C’est dans un immeuble de logements réhabilité qu’ouvre, à la mi-janvier 1996, un bistrot et restaurant traditionnel de 100 places. James Arch, le nouveau propriétaire est un ancien homme d’affaires et surtout le fondateur du célèbre Bus Palladium. Julien Labrousse, entrepreneur et architecte mais également propriétaire de L’Élysée Montmartre et du Trianon lui succède en 2005. Il y fera d’importants travaux d’embellissement avant sa reprise, en 2013, par deux restaurateurs passionnés : Guillaume Manikowski et Stéphane Delacourcelle.
Les deux nouveaux propriétaires vont bien évidemment conserver, dans la partie café, le magnifique comptoir arrondi en chêne et étain, le sol de carreaux noirs et blancs mais vont apporter ce petit supplément d’âme, en forme d’hommage aux œuvres de Dabit et Carné : un vieux projecteur éclairant l’affiche du film et banquettes rouges dans le café, affiches et photos de cinéma d’avant-guerre et plusieurs bibliothèques regorgeant de livres et documents sur le film et le cinéma de cette même époque dans la salle du restaurant.

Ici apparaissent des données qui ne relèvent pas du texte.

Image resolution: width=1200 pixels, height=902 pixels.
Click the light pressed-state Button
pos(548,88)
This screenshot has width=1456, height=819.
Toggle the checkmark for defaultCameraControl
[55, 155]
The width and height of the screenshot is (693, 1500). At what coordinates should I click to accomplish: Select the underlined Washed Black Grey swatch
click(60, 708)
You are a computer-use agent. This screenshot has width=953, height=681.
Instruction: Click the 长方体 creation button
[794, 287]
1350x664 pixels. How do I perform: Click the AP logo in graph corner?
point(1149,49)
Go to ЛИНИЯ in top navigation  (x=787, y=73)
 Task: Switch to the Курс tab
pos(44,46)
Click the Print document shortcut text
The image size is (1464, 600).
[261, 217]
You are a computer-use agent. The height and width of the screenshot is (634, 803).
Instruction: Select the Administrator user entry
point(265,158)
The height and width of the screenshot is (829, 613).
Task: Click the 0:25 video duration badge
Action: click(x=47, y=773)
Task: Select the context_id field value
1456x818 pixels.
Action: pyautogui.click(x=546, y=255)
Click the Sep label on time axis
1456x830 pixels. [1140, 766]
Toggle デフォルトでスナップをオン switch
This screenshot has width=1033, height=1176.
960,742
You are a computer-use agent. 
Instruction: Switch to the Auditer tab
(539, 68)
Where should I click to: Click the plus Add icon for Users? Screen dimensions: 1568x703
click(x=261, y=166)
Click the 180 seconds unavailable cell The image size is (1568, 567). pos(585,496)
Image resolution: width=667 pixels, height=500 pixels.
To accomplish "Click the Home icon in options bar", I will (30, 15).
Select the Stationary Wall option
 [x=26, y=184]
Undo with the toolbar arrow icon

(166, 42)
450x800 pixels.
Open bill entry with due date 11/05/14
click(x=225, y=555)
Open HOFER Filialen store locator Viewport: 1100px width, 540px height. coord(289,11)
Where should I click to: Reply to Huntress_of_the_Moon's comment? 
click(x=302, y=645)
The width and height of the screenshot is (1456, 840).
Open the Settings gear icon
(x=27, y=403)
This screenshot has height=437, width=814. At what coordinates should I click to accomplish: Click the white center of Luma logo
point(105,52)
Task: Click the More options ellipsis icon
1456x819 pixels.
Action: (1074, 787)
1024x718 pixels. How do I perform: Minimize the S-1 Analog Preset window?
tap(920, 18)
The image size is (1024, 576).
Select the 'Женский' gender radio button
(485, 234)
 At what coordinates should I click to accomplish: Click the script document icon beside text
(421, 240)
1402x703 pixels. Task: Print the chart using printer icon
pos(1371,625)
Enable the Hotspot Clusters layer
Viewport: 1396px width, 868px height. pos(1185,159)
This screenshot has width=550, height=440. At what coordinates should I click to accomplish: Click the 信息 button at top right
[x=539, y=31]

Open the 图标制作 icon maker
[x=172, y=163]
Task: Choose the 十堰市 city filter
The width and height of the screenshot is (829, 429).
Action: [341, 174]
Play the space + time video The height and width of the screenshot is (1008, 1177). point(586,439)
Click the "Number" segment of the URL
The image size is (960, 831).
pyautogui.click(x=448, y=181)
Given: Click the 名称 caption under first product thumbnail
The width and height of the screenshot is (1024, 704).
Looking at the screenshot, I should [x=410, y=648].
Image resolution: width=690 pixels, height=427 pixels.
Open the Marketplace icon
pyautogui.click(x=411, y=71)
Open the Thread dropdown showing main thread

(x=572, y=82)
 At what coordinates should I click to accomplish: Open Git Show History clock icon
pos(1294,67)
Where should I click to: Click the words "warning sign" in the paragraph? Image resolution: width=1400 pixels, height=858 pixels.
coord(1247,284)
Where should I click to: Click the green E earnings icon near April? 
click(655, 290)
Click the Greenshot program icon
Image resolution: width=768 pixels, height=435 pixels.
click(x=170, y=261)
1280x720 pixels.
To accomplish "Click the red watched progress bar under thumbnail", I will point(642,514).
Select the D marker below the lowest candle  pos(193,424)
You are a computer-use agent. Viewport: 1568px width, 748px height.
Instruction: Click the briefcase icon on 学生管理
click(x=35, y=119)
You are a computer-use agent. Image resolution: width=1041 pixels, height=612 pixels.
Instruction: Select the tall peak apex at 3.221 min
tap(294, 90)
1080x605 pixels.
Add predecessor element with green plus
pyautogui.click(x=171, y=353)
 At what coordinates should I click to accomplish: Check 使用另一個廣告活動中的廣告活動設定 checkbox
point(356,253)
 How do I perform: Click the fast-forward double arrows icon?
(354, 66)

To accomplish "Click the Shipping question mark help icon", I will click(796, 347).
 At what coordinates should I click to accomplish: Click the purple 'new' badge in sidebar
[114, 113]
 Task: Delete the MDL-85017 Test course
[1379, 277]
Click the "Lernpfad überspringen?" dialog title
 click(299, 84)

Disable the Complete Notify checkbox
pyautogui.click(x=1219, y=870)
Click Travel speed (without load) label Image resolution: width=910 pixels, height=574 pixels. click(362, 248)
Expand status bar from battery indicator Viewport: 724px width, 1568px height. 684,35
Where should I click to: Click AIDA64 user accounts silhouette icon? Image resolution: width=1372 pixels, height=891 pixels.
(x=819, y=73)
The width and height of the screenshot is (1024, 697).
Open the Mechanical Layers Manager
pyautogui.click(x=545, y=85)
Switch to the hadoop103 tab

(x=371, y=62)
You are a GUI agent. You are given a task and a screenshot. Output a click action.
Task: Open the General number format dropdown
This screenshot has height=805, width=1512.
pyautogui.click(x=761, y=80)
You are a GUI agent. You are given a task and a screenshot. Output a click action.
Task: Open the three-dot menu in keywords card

“J’ai parfois l’impression d’être un gardien de musée. Si j’étais payé à la photo faite sur place, je serais riche !”
Voilà ce qu’évoque Guillaume Manikowski qui ajoute : “Au-dessus, les anciennes chambres sont désormais des habitations, mais nous caressons le doux rêve de redevenir à nouveau un hôtel.”
Une continuité et une ambiance chaleureuse pour le plus grand bonheur de clients dont font partie Isabelle Adjani, Claire Denis ou Alexandra Lamy… Supplantés malgré tout par certains résistants fidèles du quartier tels Sebastiào Salgado, Bérénice Bejo, Michel Hazanavicius et surtout Douglas Kennedy qui aime y écrire ou s’y poser pour ses rendez-vous. “Il est ici chez lui”, assure Guillaume. En cuisine, à midi comme le soir, Benjamin Mathieu souhaite créer une cuisine authentique et traditionnelle riche de saveurs du terroir. Mais l’Hôtel du Nord c’est également “un petit noir” au comptoir, un verre en terrasse, l’authentique brunch du dimanche et les happy hours. Des rendez-vous évidemment intensifiés par ce lieu magique chargé d’histoires et d’anecdotes captivantes.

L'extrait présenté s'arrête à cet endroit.